Thirty years later, Time wrote: "In an age of working mothers, single parents and gay matrimony (same-sex marriage), George Jetson and his clan already seem quaint even to the baby boomers who grew up with them." In contrast, economist Jeffrey A. Tucker wrote in 2011 that The Jetsons is "distinguished in science-fiction lore by
the fact that it is a rare attempt in this genre that actually succeeds in predicting the future." Apart from flying cars, which are as yet unfeasible in the real world ("a lot of fun, until that first accident occurs"), much of the technology of The Jetsons has become commonplace: people now communicate via video chat on flat screens; domestic robots such as the Roomba are widespread, and various high-tech devices are used for leisure. Tucker notes that The Jetsons depicts neither a grim dystopia nor an idyllic utopia, but rather a world where capitalism and entrepreneurship still exist and technology has not changed fundamental elements of human nature.

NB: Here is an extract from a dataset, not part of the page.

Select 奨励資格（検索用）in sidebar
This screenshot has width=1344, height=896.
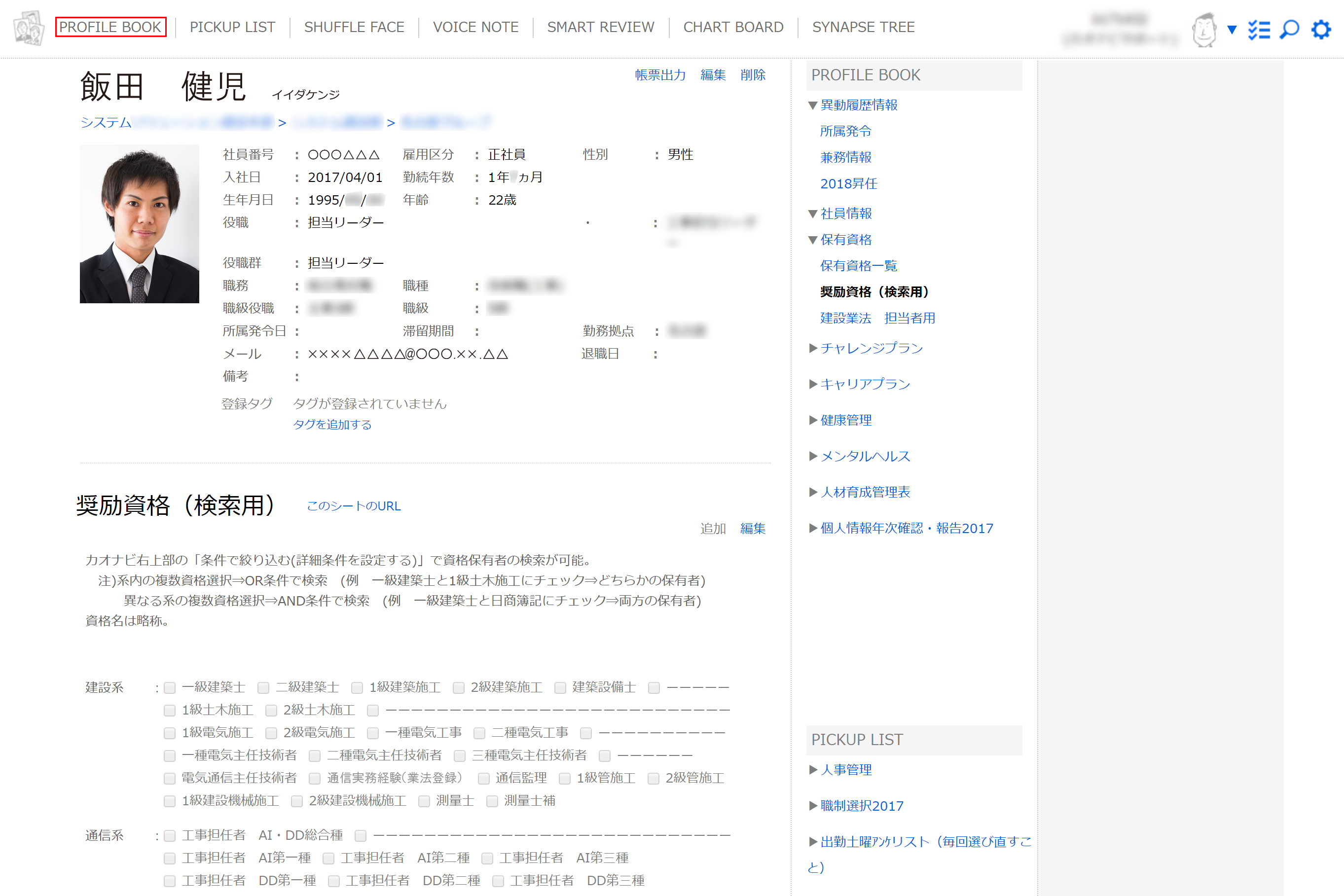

In 2017, Devon Maloney from The Verge described the show as a "bone-chilling dystopia", stating how a reboot-comic book revealed that an environmental apocalypse caused humans to seek refuge in aerial cities. Maloney also notes the lack of people of color in the show and theorizes how discrimination against impoverished groups and developing countries could've taken place, stating "though long held up as the quintessential utopia, The Jetsons is a perfect dystopia, built on the corpses of a billions-strong underclass deemed unworthy of a life in the clouds."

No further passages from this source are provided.